What you need to do - Would you please copy every line from the records that contains the word "agent"?

Source material -
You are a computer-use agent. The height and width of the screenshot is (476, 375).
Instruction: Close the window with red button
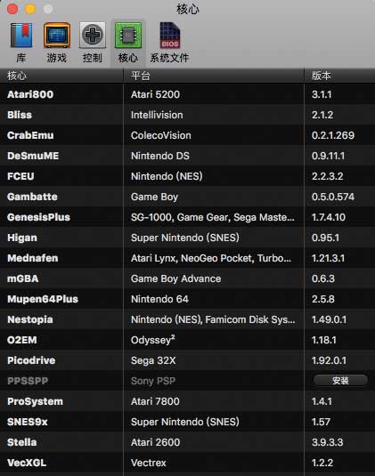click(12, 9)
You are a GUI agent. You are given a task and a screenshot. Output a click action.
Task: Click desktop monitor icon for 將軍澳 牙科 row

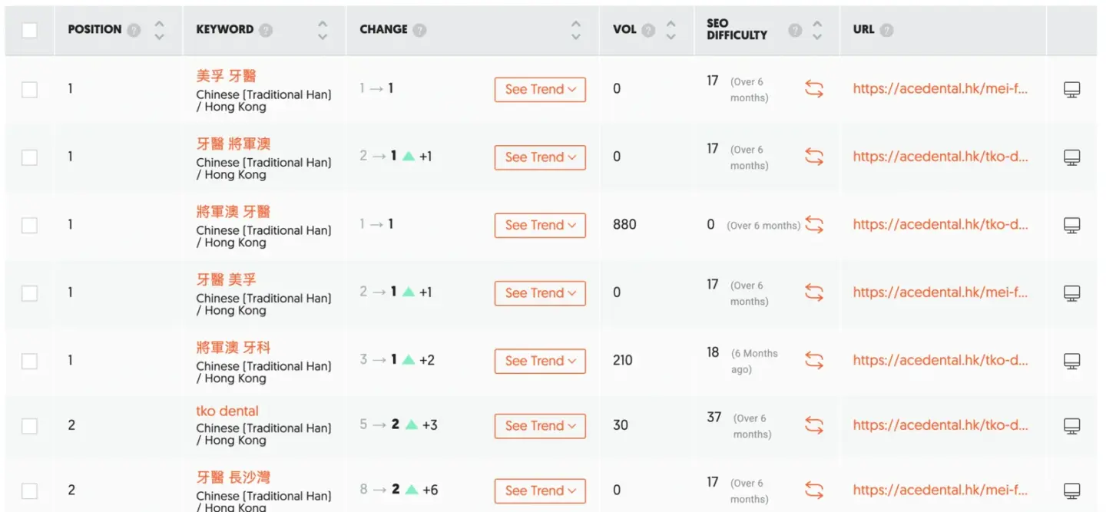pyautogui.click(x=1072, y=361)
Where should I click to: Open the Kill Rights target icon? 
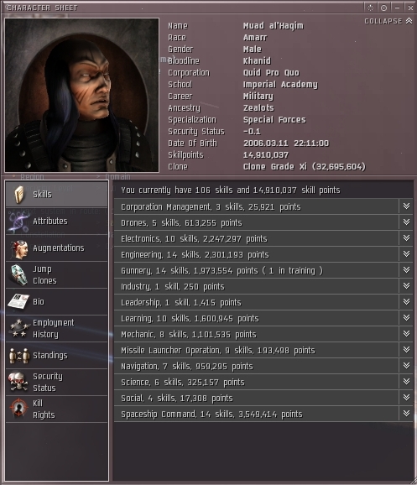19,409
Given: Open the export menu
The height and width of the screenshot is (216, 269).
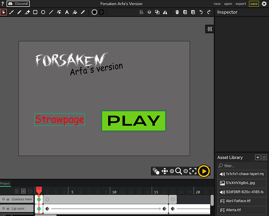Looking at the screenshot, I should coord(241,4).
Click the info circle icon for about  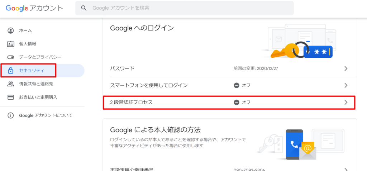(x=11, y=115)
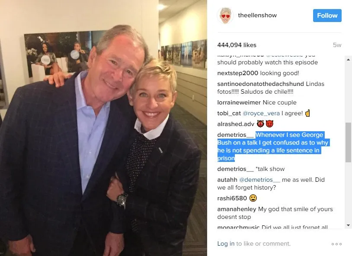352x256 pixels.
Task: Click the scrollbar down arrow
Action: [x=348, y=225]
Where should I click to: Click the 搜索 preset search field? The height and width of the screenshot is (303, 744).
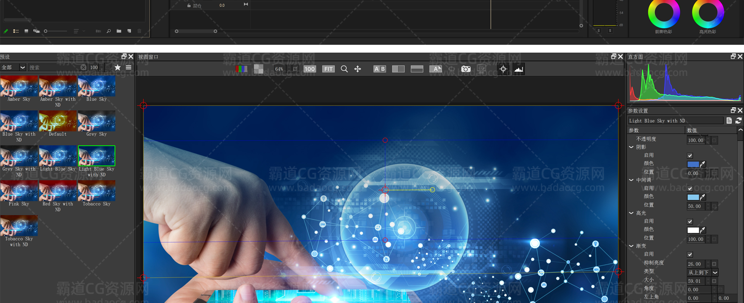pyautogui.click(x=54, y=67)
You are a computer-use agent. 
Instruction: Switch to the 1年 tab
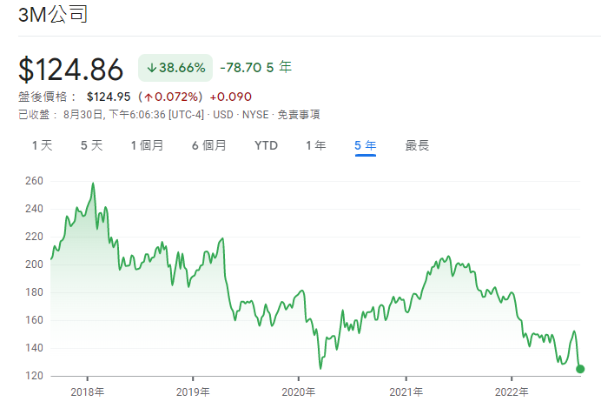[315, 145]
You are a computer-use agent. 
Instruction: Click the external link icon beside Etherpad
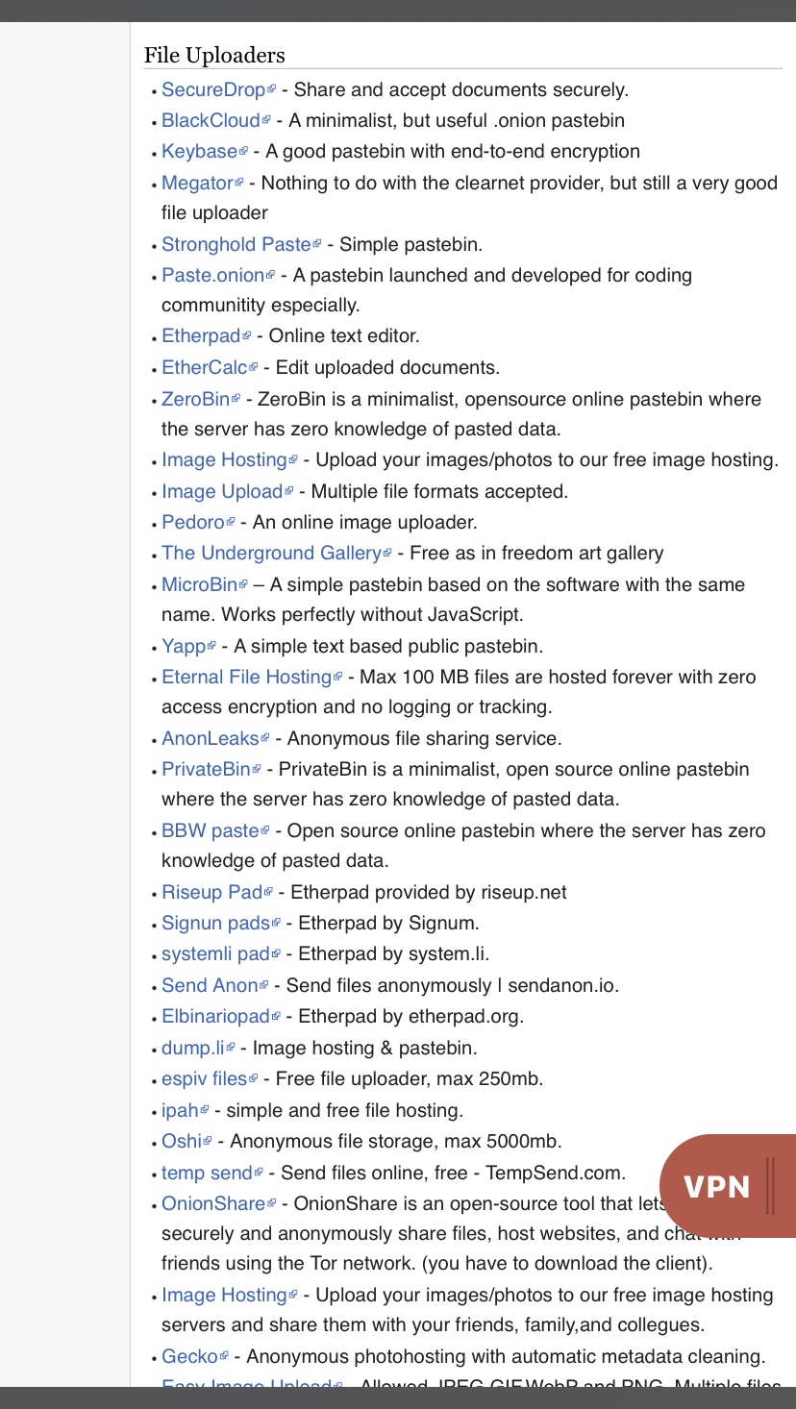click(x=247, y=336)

==

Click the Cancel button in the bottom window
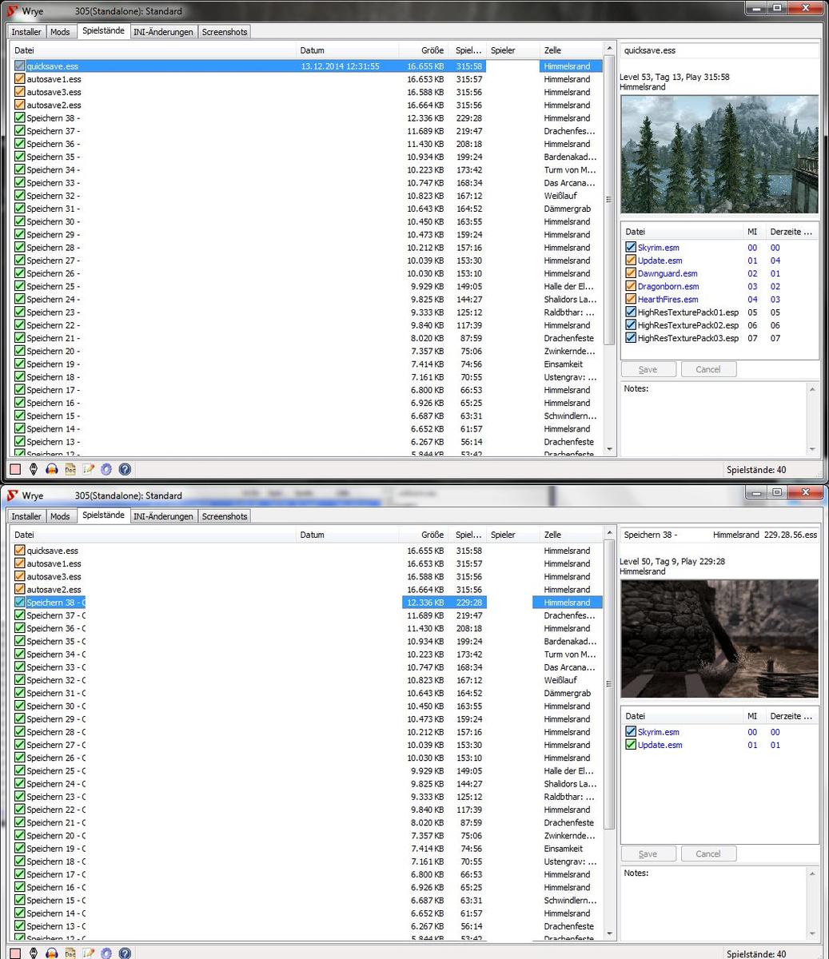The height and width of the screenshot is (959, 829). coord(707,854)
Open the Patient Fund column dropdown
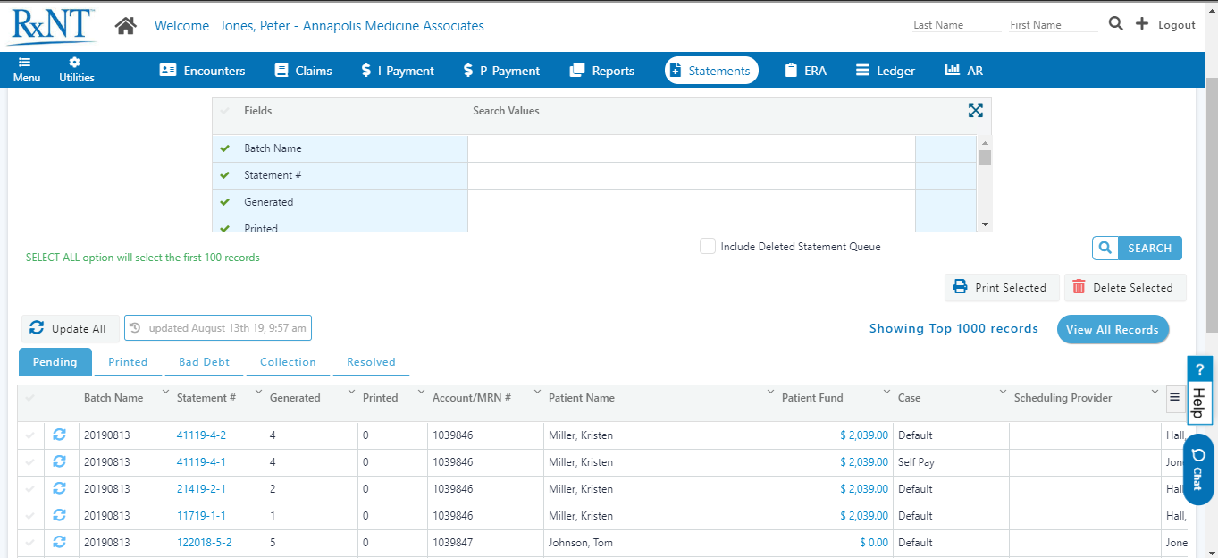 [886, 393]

Task result -
You are a computer-use agent. The height and width of the screenshot is (476, 375).
You are a GUI agent. You are given a task and a screenshot. Output a click action.
You are a computer-use agent. 
You are a computer-use agent. 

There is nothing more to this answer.